Jewish groups have said the exhibit lacks context and wasn’t created with sufficient consultation and transparency. Arab and Muslim groups have hailed the exhibit as an attempt to look at hard truths that have shaped the current violence in the Middle East.

The Winnipeg museum has said the exhibit is about an important topic and isn’t meant to tell the entire history of the region. It has pointed out that it has created programming and exhibits about antisemitism over the past two years.

A woman with grey-brown hair is shown looking forward.
Isha Khan, the museum’s CEO, previously said many exhibits are meant to tell one community’s story and raise awareness, rather than a comprehensive story about multi-faceted events. (John Woods/The Canadian Press)

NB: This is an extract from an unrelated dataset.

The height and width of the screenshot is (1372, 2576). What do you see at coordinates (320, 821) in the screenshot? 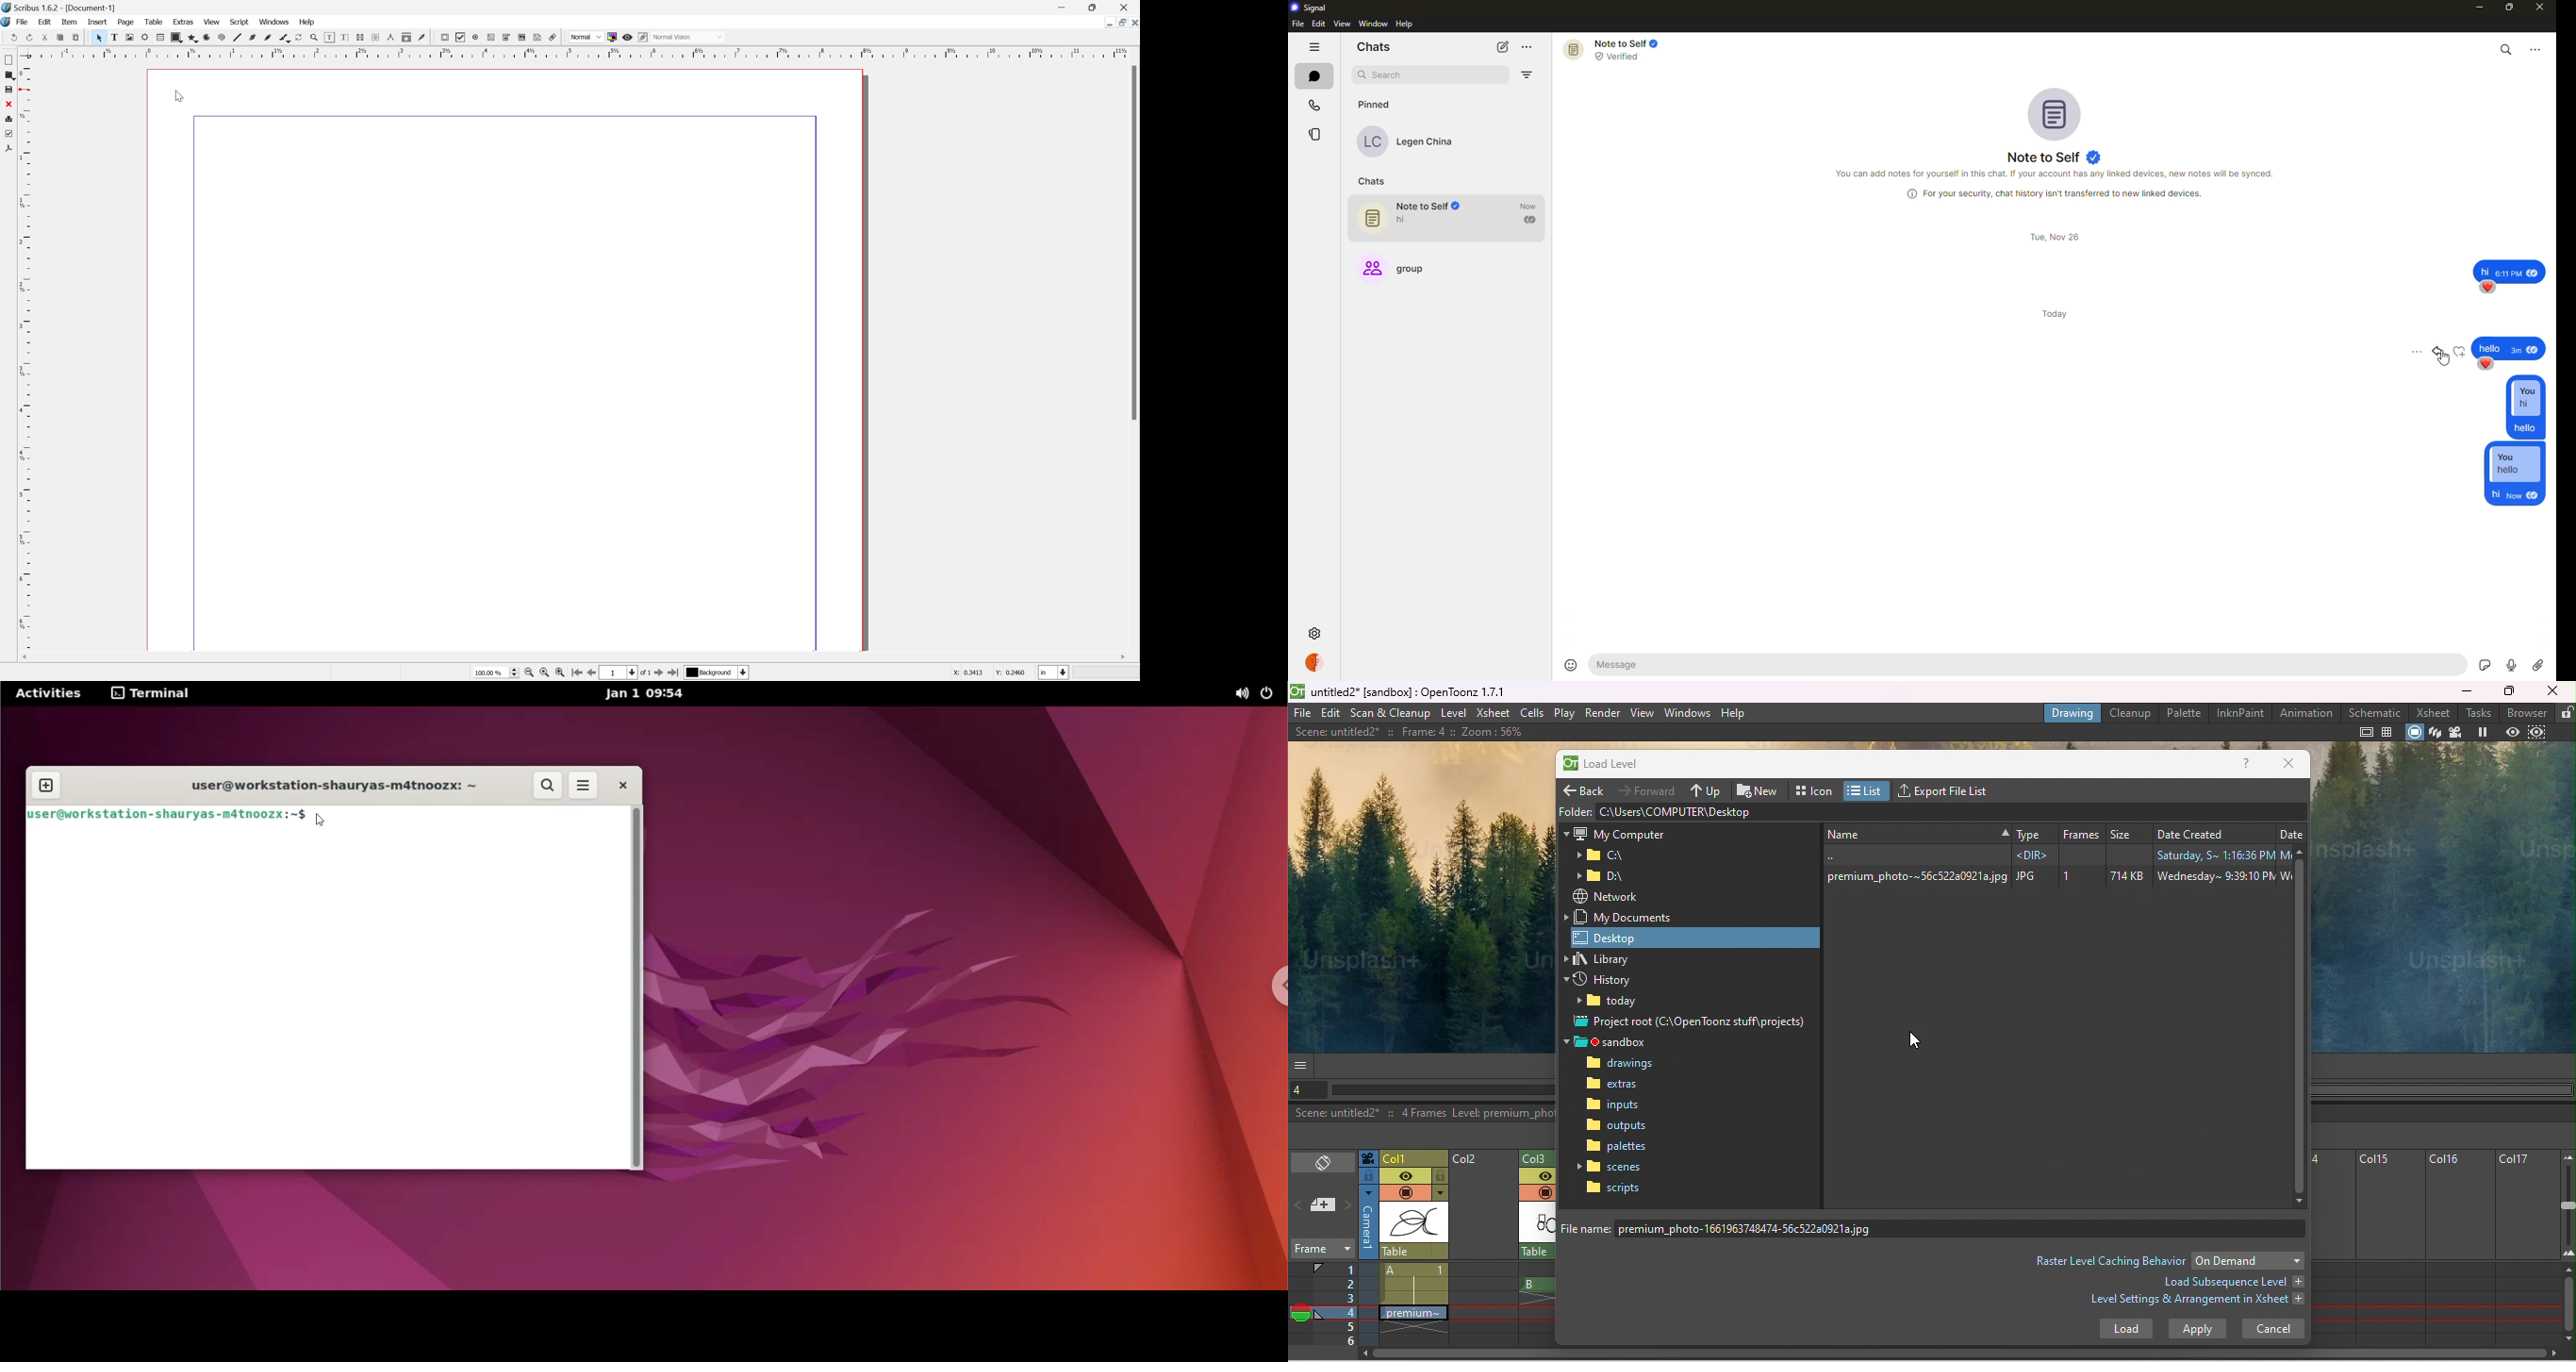
I see `cursor` at bounding box center [320, 821].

In a statement on Monday, museum CEO Issa Khan said the exhibit is meant to focus on the lived experiences of Palestinian Canadians and the human rights impact of forced displacement across generations.

The exhibit is not a commentary on Zionism or antizionism, and it’s also not a challenge to Israel’s legitimacy as a state, she said.

Khan also said Berlin’s letter presents the opinions and perspectives of the Jewish community “as a monolith.” The museum understands Berlin’s concerns, but Khan says it has gotten criticism and support from Jewish Canadians over the exhibit.

She said the museum welcomes feedback but will always exercise curatorial independence.

Board chair Benjie Nycum said in a statement that he was saddened by Berlin’s resignation, but the board “remains committed” to the exhibit’s opening on Saturday.

The Canadian Press was unable to see the exhibit as it was still being installed last week, though the exhibit takes up about 12 metres of an existing gallery and involves video testimony, photographs, art, artifacts and writing.

Rosemary McCarney, one of Canada’s former secondary ambassadors to the United Nations, is among those supporting the Nakba exhibit.

“Congratulations to the museum for adhering to the principles on which it was created,” she wrote on the platform X.

“This exhibit is long overdue and has been a major gap in our magnificent human rights museum’s treatment of the history of mass displacement and genocide in the world.”

Miller recently said it’s not his place to dictate museum policy and it’s not up to the government to make curatorial decisions.

The exhibit has been in the works for four years. Palestinian Canadians have been calling for their stories to be told at the Winnipeg museum since it opened in 2014.